Selection:
......
See String#downcase for meaning of options and use with different encodings.

"Hello".swapcase          #=> "hELLO"
"cYbEr_PuNk11".swapcase   #=> "CyBeR_pUnK11"

# File 'string.c', line 6967

static VALUE
rb_str_swapcase(int argc, VALUE *argv, VALUE str)
{
    rb_encoding *enc;
    OnigCaseFoldType flags = ONIGENC_CASE_UPCASE | ONIGENC_CASE_DOWNCASE;
    VALUE ret;

    flags = check_case_options(argc, argv, flags);
    enc = str_true_enc(str);
    if (RSTRING_LEN(str) == 0 || !RSTRING_PTR(str)) return str;
    if (flags&ONIGENC_CASE_ASCII_ONLY) {
        ret = rb_str_new_with_class(str, 0, RSTRING_LEN(str));
        rb_str_ascii_casemap(str, ret, &flags, enc);
    }
    else {
        ret = rb_str_casemap(str, &flags, enc);
    }
    return ret;
}

#swapcase! ⇒ `String`^? #swapcase!([options]) ⇒ `String`^?

Equivalent to String#swapcase, but modifies the receiver in place, returning str, or nil if no changes were made.

See String#downcase for meaning of options and use with different encodings.

# File 'string.c', line 6934

static VALUE
rb_str_swapcase_bang(int argc, VALUE *argv, VALUE str)
{
    rb_encoding *enc;
    OnigCaseFoldType flags = ONIGENC_CASE_UPCASE | ONIGENC_CASE_DOWNCASE;

    flags = check_case_options(argc, argv, flags);
    str_modify_keep_cr(str);
    enc = str_true_enc(str);
    if (flags&ONIGENC_CASE_ASCII_ONLY)
        rb_str_ascii_casemap(str, str, &flags, enc);
    else
	str_shared_replace(str, rb_str_casemap(str, &flags, enc));

    if (ONIGENC_CASE_MODIFIED&flags) return str;
    return Qnil;
}

#to_c ⇒ `Object`

Returns a complex which denotes the string form. The parser ignores leading whitespaces and trailing garbage. Any digit sequences can be separated by an underscore. Returns zero for null or garbage string.

'9'.to_c           #=> (9+0i)
'2.5'.to_c         #=> (2.5+0i)
'2.5/1'.to_c       #=> ((5/2)+0i)
'-3/2'.to_c        #=> ((-3/2)+0i)
'-i'.to_c          #=> (0-1i)
'45i'.to_c         #=> (0+45i)
'3-4i'.to_c        #=> (3-4i)
'-4e2-4e-2i'.to_c  #=> (-400.0-0.04i)
'-0.0-0.0i'.to_c   #=> (-0.0-0.0i)
'1/2+3/4i'.to_c    #=> ((1/2)+(3/4)*i)
'ruby'.to_c        #=> (0+0i)
......
Work instructions: Please answer from the Ruby String documentation: what does swapcase! return when no changes were made? The material here comes from a separate source.
......
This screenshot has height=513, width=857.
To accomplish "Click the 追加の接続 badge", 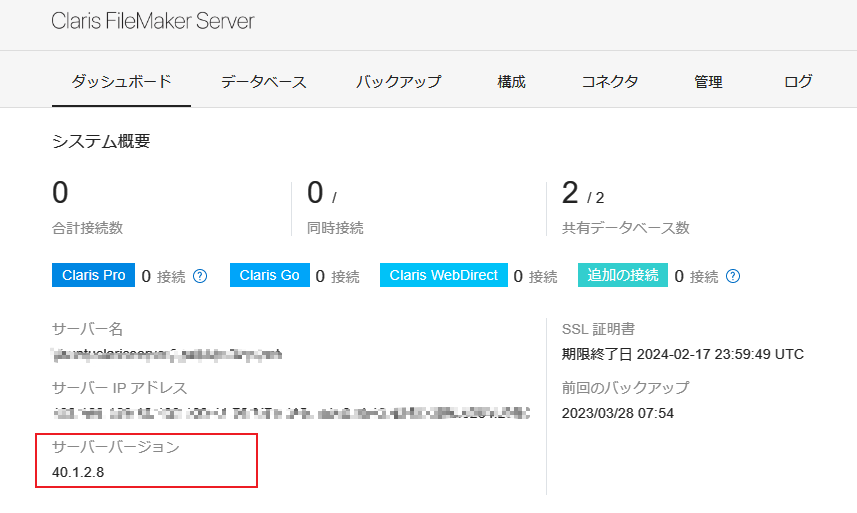I will [622, 275].
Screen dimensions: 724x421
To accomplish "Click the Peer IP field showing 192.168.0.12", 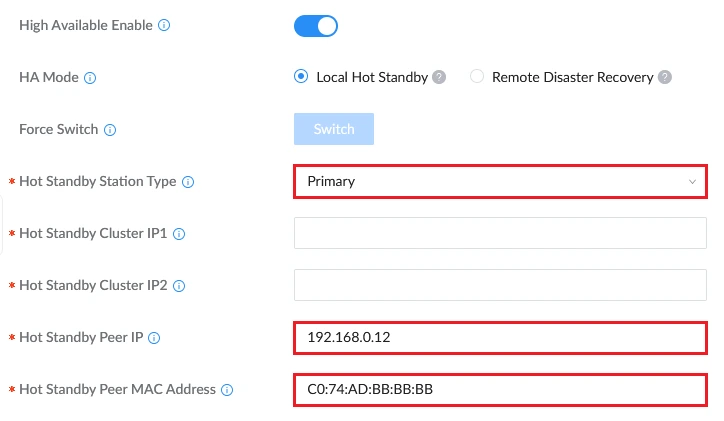I will point(501,337).
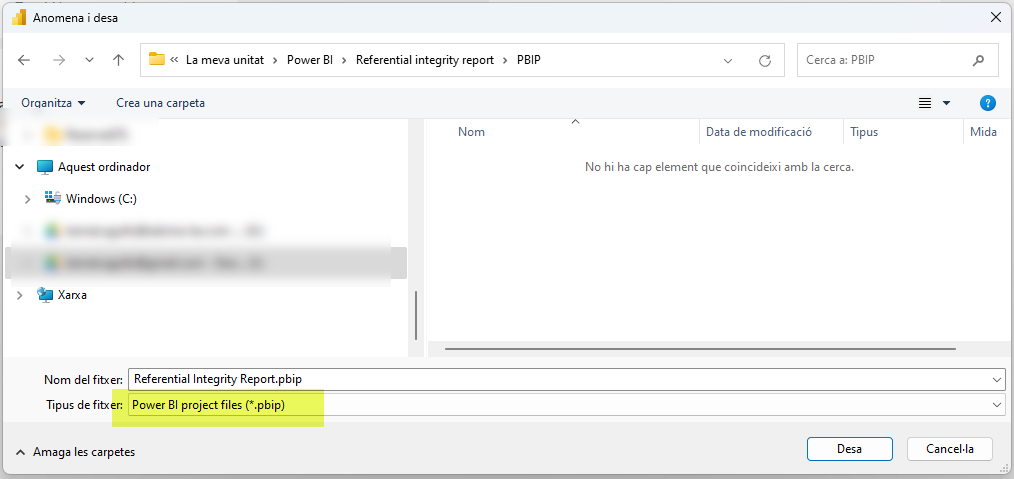Viewport: 1014px width, 479px height.
Task: Select the Xarxa network icon
Action: pyautogui.click(x=45, y=295)
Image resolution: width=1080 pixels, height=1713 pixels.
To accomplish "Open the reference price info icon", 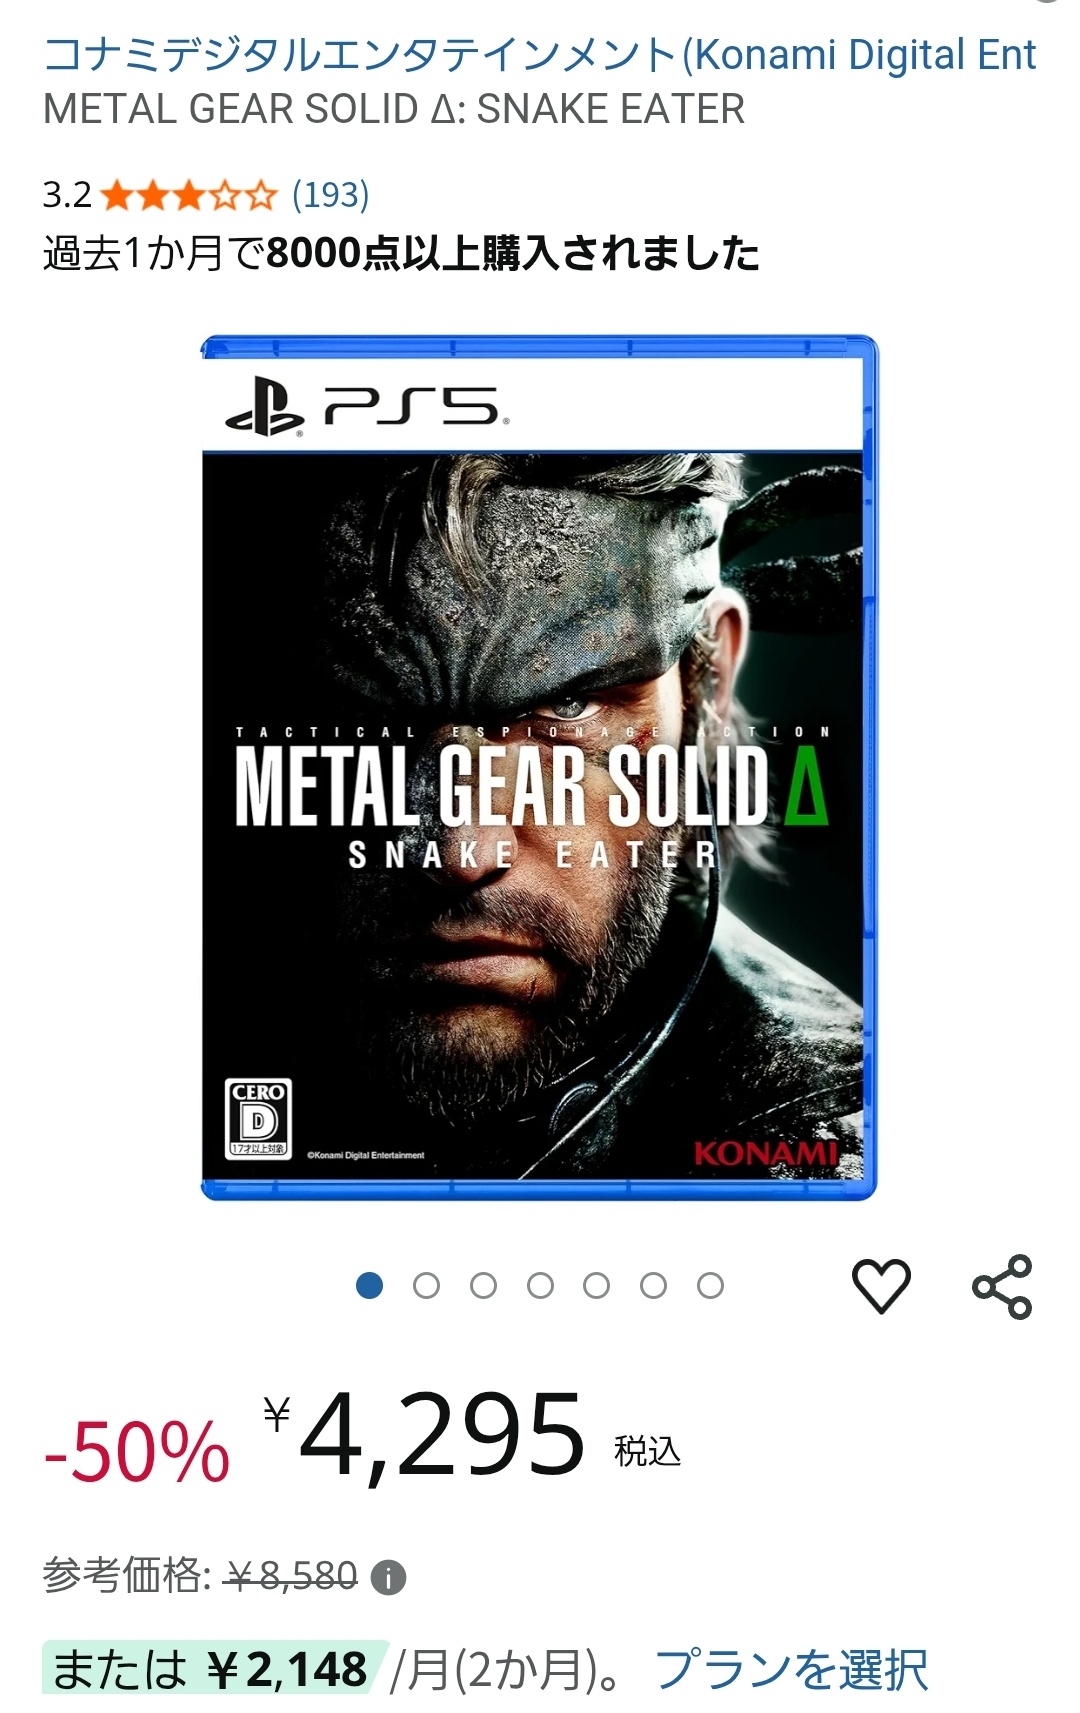I will [388, 1578].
......
Result of this exercise: It returns nil.